[WORK TASK 1] Translate this sentence from the white balance passage into Spanish: "The temperature of this light is measured in degrees Kelvin."
[WORK TASK 2] Reproduce word for word the part of the white balance passage starting with "When you manually" and going on through "of the light.".

When you manually set the white balance you are programming the digital camera with the color temperature of the light that is illuminating your subject. The temperature of this light is measured in degrees Kelvin.
Without going deep into physics, imagine for a moment a piece of metal heated by a very intense flame. As the metal becomes hotter and the temperature reaches a point where the metal begins to emit light, it will glow with a deep reddish color. As the temperature of the metal increases further the color will change to yellow and ultimately to blue. The hotter the metal becomes, the higher the degrees in Kelvin the color of the light.
These same temperatures and colors of the glowing metal are correlated to colors of light we are all familiar with. The yellow-white color of a common indoor tungsten light bulb is rated at around 3200 degrees Kelvin, bright mid-day white sunlight is rated at 5500 degrees Kelvin as well as most flash units. The color temperature at twilight can exceed 10,000 degrees Kelvin.
White mid-day sunlight will shine roughly equally across all wavelengths of light in the visible spectrum. Tungsten light has a greater amount of red and yellow than the rest of the spectrum. Thus, if you took an image of an indoor scene illuminated by tungsten light with film balanced for mid-day sunlight, the scene would appear to have a yellowish cast. Shooting that same scene with tungsten balanced film would make the colors of the subject appear as they would under mid-day sunlight.
Do you remember taking images outdoors of people standing in full shade or under cloudy skies with daylight balanced film? There was that awful blue cast in the developed prints that usually spoiled the photographs. That was because the color temperature in those lighting conditions was somewhere between 6000 and 8000 degrees Kelvin. With slide film, a warming filter was usually used on the lens to compensate and with color film, adjustments had to be made in the filtration pack in the enlarger by a custom lab.
With digital cameras, getting accurate colors became much easier. The white balance can be easily dialed in before the shot is taken for a variety of lighting conditions and can be changed or finely adjusted after the image is taken if shooting in RAW format. On more sophisticated cameras one can set a custom white balance by shooting a white or gray card in the same light as your subject.
So what exactly is happening when you set your white balance to the tungsten setting when your subject is illuminated by incandescent lighting? You are programming the camera to produce an image where your subject will have the color balance as if it was taken in lighting conditions similar to mid-day sunlight.
What do you do if you want to reproduce all those beautiful colors in a morning sunrise? You certainly wouldn’t want to set the white balance to the 3000-4000 degrees Kelvin to match the temperature of the light because if you did, the scene in the capture would more closely resemble what it would look like at mid-day. Shooting at the mid day sunlight setting of 5500 degrees Kelvin would give you all those warm colors usually associated with a sunrise though most likely a bit more exaggerated than what the eye perceived – the eye has a remarkable ability to adapt to changes in color temperature so white still looks “white” or at least close to it, in varying lighting conditions.

[EXCERPTED DATA]
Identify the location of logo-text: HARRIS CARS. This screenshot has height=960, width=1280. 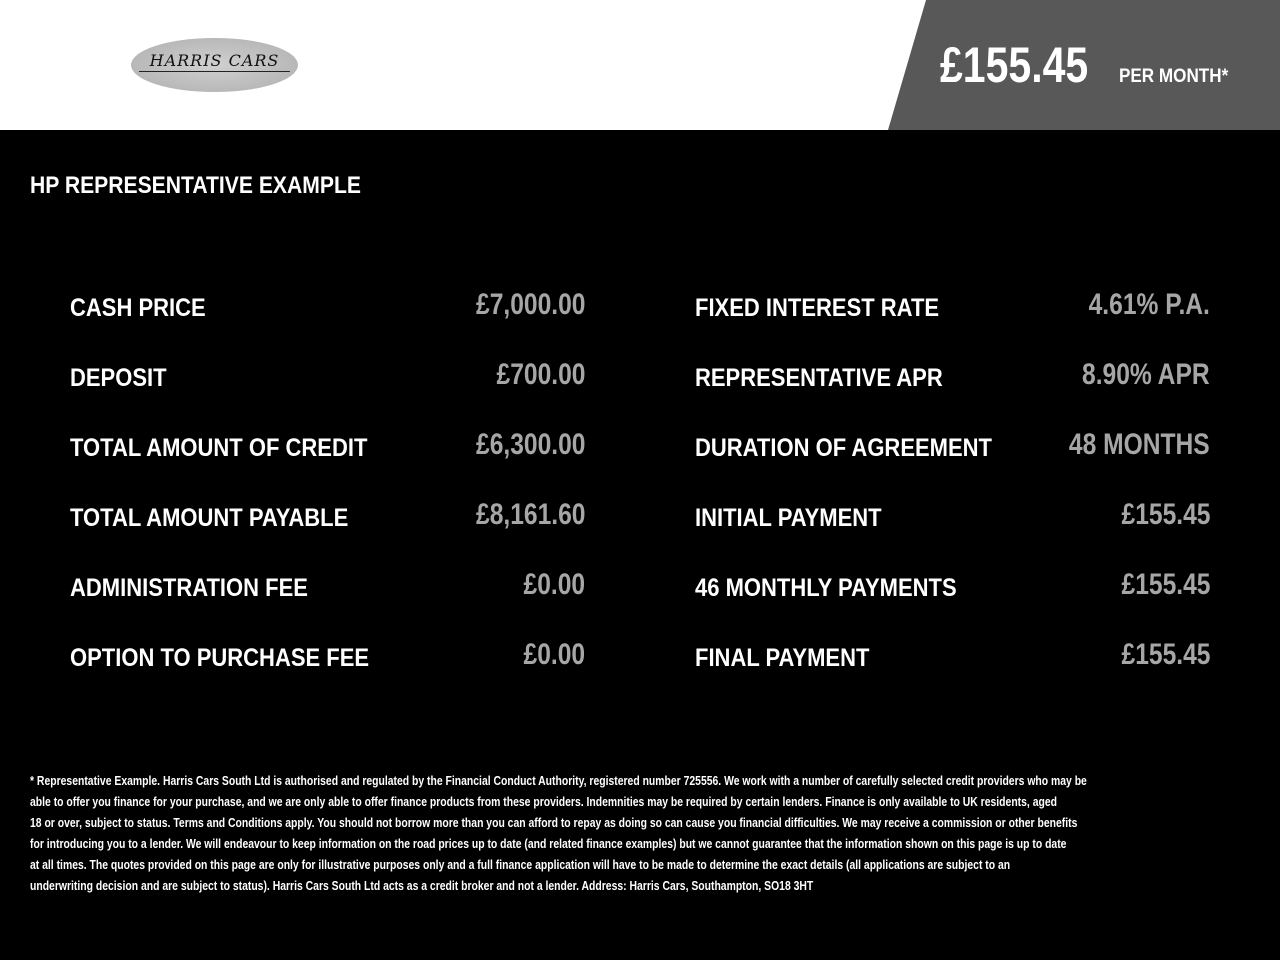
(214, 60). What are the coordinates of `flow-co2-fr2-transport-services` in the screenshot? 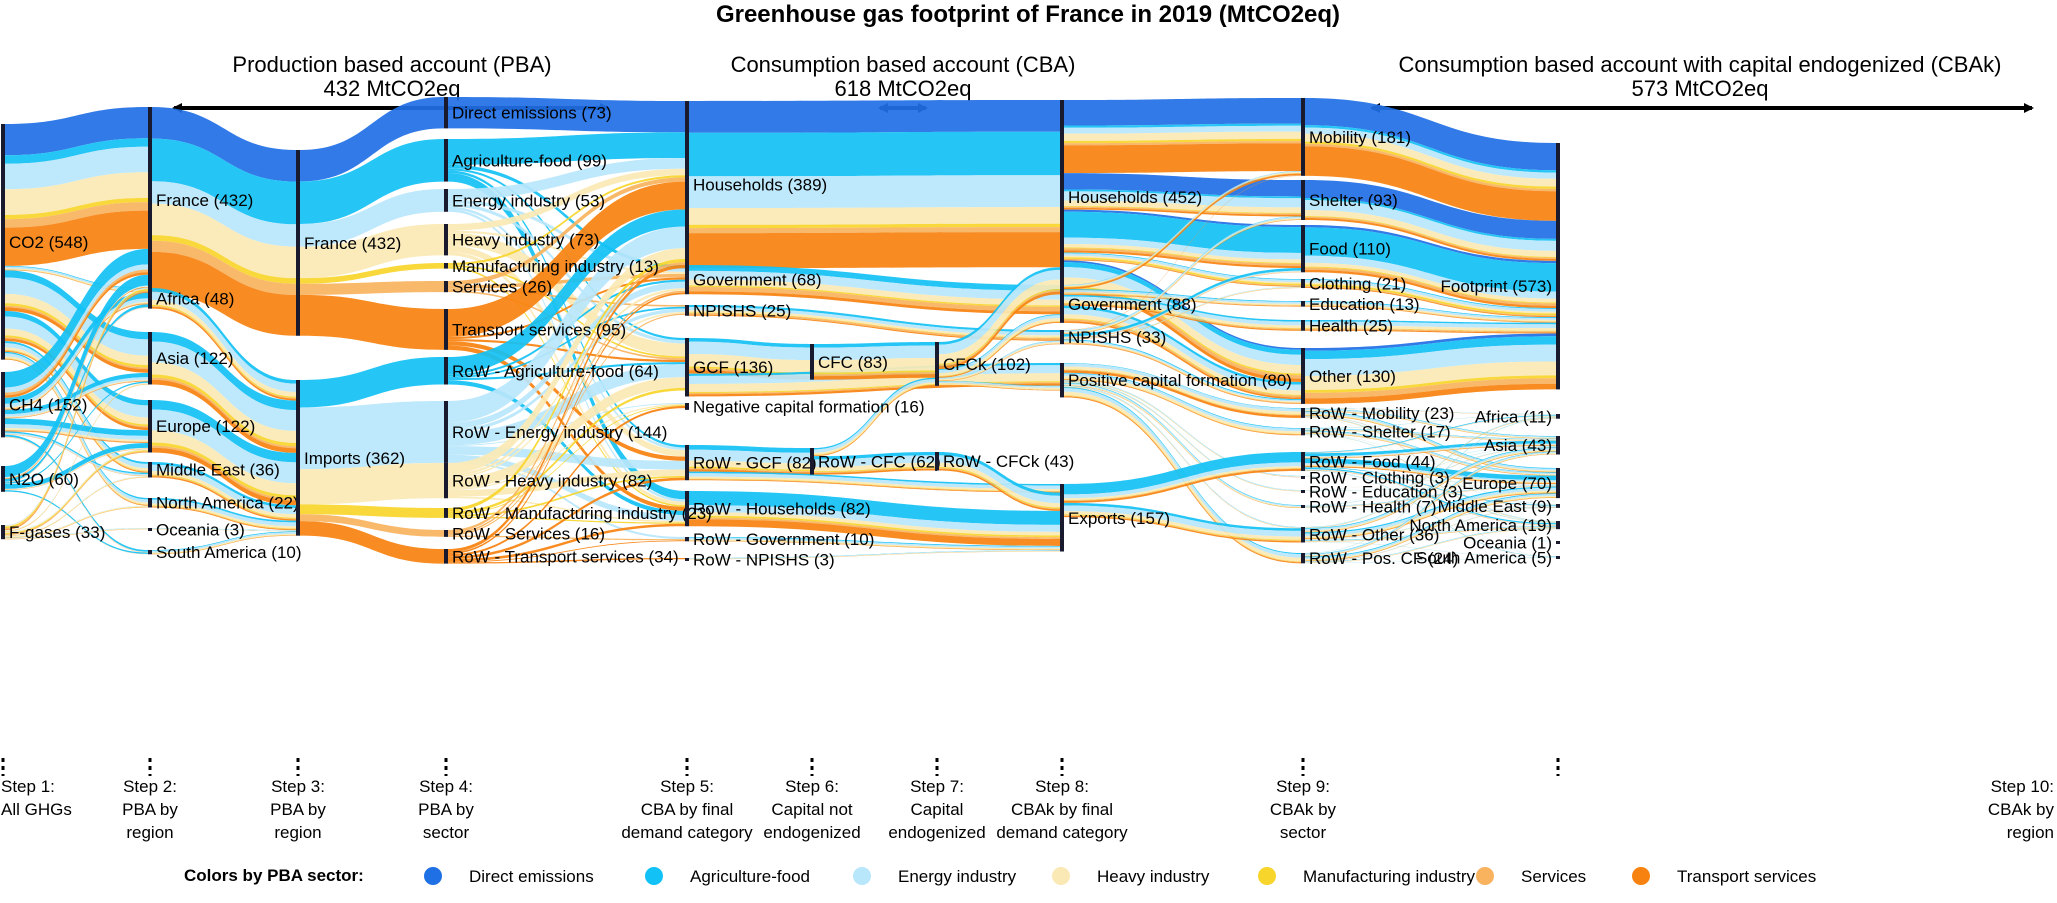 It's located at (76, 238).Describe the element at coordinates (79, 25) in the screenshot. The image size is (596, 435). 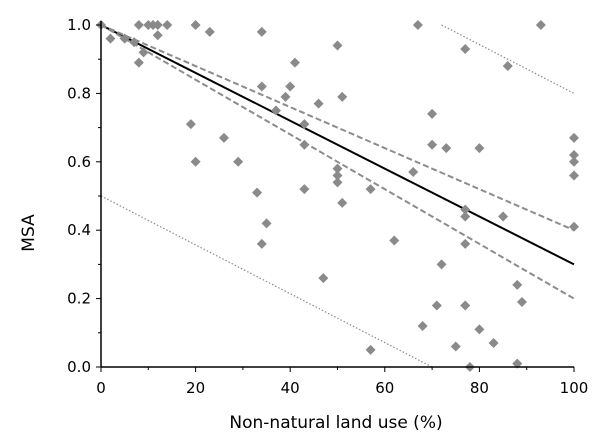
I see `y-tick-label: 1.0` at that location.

[EXERCISE RESPONSE 1] La temperatura de esta luz se mide en grados Kelvin.

[EXERCISE RESPONSE 2]
When you manually set the white balance you are programming the digital camera with the color temperature of the light that is illuminating your subject. The temperature of this light is measured in degrees Kelvin.
Without going deep into physics, imagine for a moment a piece of metal heated by a very intense flame. As the metal becomes hotter and the temperature reaches a point where the metal begins to emit light, it will glow with a deep reddish color. As the temperature of the metal increases further the color will change to yellow and ultimately to blue. The hotter the metal becomes, the higher the degrees in Kelvin the color of the light.